Comecei a ouvir alguém gritar pelo meu nome, era-me familiar, levantei-me e procurei a sua origem, foi então que vi Kuki, a rapariga de cabelos castanhos vinha a correr na minha direcção, e comecei a pensar que era melhor fugir, mas não o fiz.
- Estás bem? Pensava que tinhas morrido! – Disse ela num tom mais surpreso que preocupado.
- Sim estou, não aconteceu nada. – Dizia eu, apalpando-me para ver se tinha tudo inteiro, a única coisa que havia sofrido danos era a minha roupa que ficara bastante danificada.
- Fogo que susto, que raio de teu para entrares numa casa em chamas? – Procurei a resposta, mas não a tinha, só me lembrava do choro da rapariga, rapariga essa que nem sequer existia…
- Não sei, foi instinto, poderia haver alguém preso nas chamas. – Disfarcei.
Lembrei-me do homem que me salvara, onde estaria ele?

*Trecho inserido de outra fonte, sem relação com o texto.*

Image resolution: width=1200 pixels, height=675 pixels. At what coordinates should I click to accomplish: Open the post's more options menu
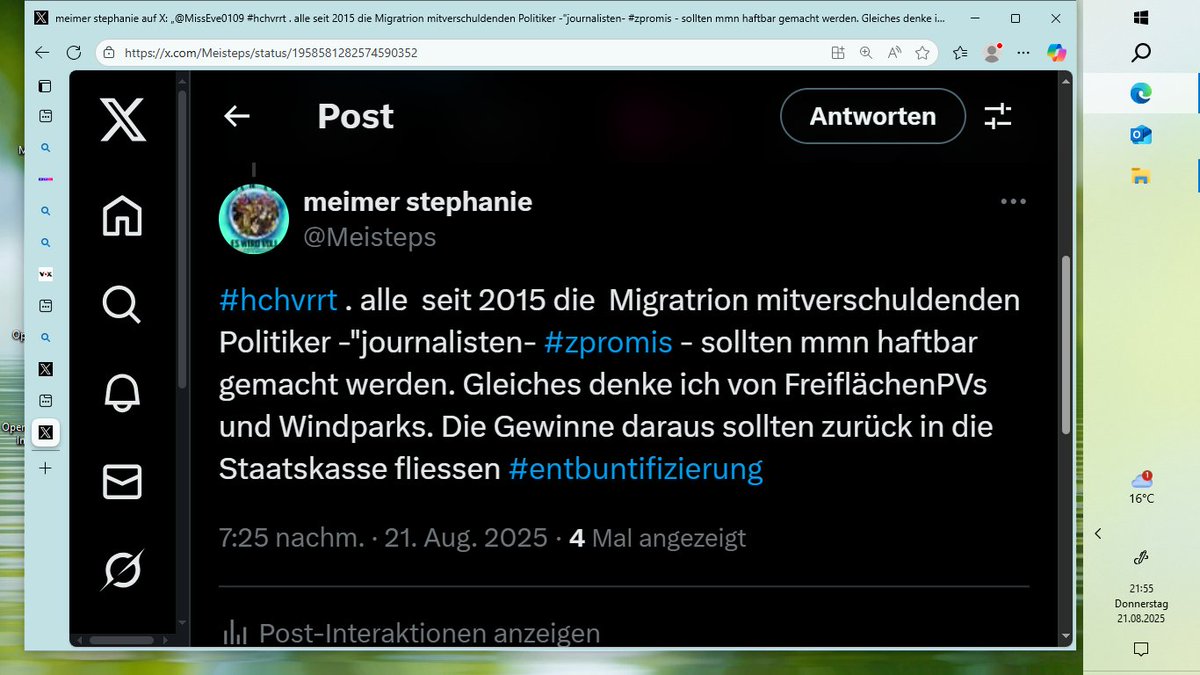coord(1013,201)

Desaparecera, não poderia estar longe, e como sabia ele que eu estava lá dentro?
- Não viste nenhum homem sair do bar comigo? – Perguntei a Kuki que ficou a olhar para mim com cara de que não faz a mínima ideia do que eu estava a falar.
- Qual homem? Tu entraste e saíste sozinho daquele sitio, não havia mais ninguém lá dentro, deves ter sonhado ou alucinado por causa do fumo.

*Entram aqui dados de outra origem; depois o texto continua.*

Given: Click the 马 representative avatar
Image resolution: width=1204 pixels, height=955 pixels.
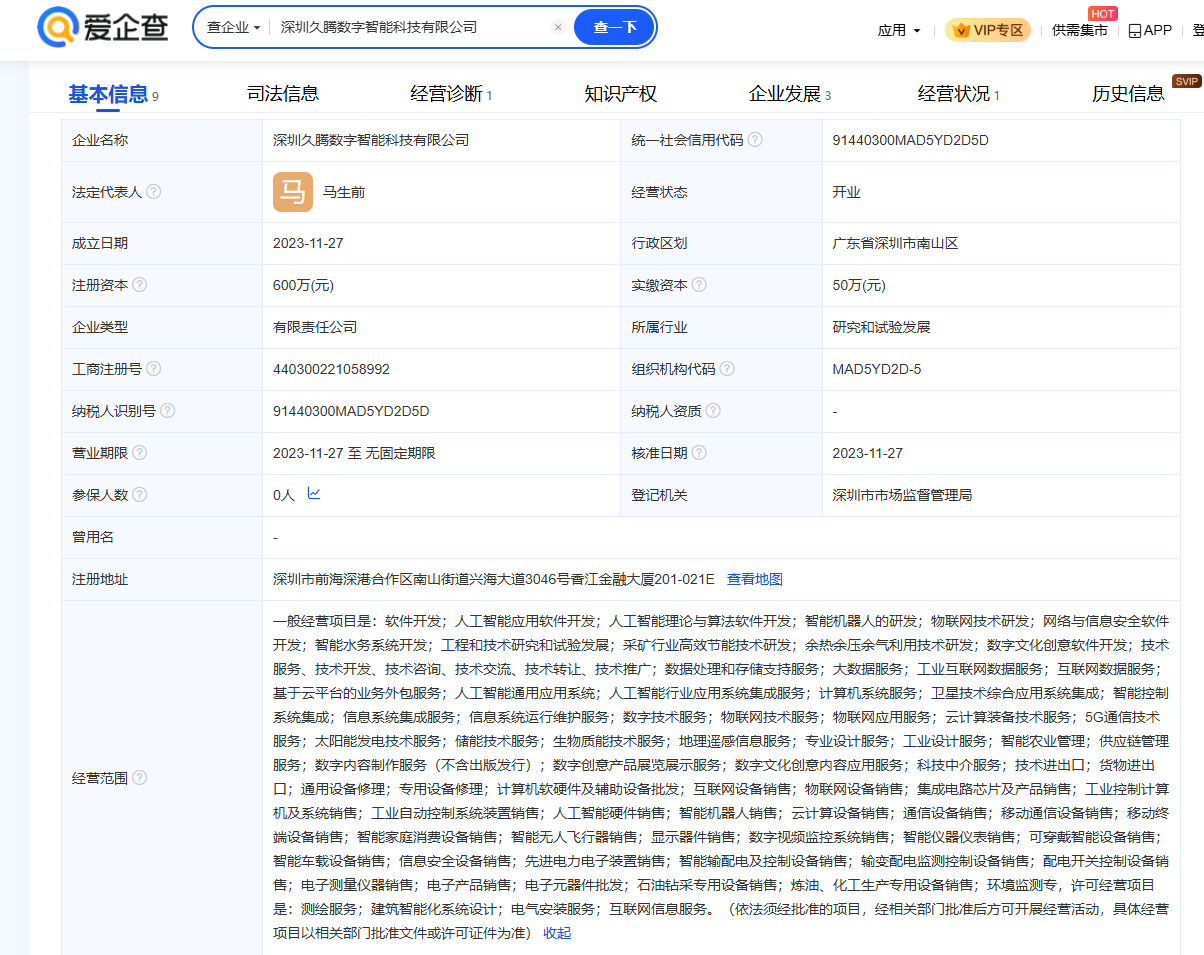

A explicação dela até fazia sentido, pelo menos numa das partes, mas o homem era real, ou então de onde surgira toda aquela água?
- Anda vamos embora daqui, à pouco deixamos a conversa a meio. – Ela puxou-me o braço e eu assenti, seguindo-a, querendo afastar-me daquele sitio o mais rapidamente possível, olhei para trás uma ultima vez, um arrepio percorreu-me a espinha, todo o bar estava chamuscado das chamas, excepto o letreiro com o nome do bar que permanecia imaculado, mas desta vez não se chamava “Estrela de Agosto Celestial”, havia sido substituído pelo que seria o verdadeiro nome do bar, “Sabishii Tomogara”. Tinha a certeza que não havia alucinado, o letreiro havia mudado, mas como era isso possível, ainda há pouco dizia uma coisa e agora já dizia outra? Estaria a enlouquecer? Fui desperto pela voz de Kuki:
- Ei estás-me a ouvir? Estou a falar contigo! – Ela gritava-me aos ouvidos, tentando captar a minha atenção, mas eu não estava com disposição para a ouvir.

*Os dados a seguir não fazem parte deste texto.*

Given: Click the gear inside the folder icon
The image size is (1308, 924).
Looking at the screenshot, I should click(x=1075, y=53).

- Olha, eu sei que tens algo muito importante para falar comigo e tudo mais, mas eu tenho de me ir embora. – Dito isto virei-lhe costas e segui o caminho oposto ao dela.
- Não penses que escapas assim tão facilmente, anda cá! – Mais uma vez ela começou-me a perseguir, correndo atrás de mim. Eu virei-me para ela e olhei-a nos olhos, ela parou, vi os seus olhos fixarem-se nos meus, deu dois passos atrás.
- Acho que é melhor ficar para outro dia… adeus! – Desapareceu numa nuvem de fumo, deixando-me finalmente sozinho, livre do zumbido irritante da sua voz.
Vagueei pelas ruas, pensado no que se havia passado minutos atrás, quem seria aquela rapariga, quem seria o “Senhor das Estrelas”, quem seria o homem que me resgatou? Tantas perguntas, tão poucas respostas.
Começava a anoitecer, as estrelas surgiam lentamente no céu e a lua afigurava-se brilhante e imponente, era uma noite bela e aterrorizante em simultâneo. Fixei o meu olhar na lua, perdendo-me na sua prateada figura, quando voltei a minha atenção de volta ao solo vi um homem à minha frente, permanecia imóvel, de mãos nos bolsos a olhar para mim, pelo menos assim parecia, num piscar de olhos desapareceu para o topo dos telhados. Apercebi-me que já o havia visto, era ele, iniciei a sua perseguição, desta vez não iria escapar, de telhado em telhado ia correndo atrás dele, mas ele era extraordinariamente rápido, desceu dos telhados e voltou ás ruas, imitei-o e saltei também para o chão, mas havia lhe perdido o rasto. Olhei para um lado e para o outro da rua e nada, tudo estava escuro... à excepção de uma casa, por uma janela saia um fino raio de luz, acerquei-me da porta que estava semicerrada, bati uma vez, não houve resposta, bate uma segunda e continuei sem resposta, foi então que decidi entrar e deixar-me de formalismos, o que vi deixou-me pasmado, o que sabia ele afinal?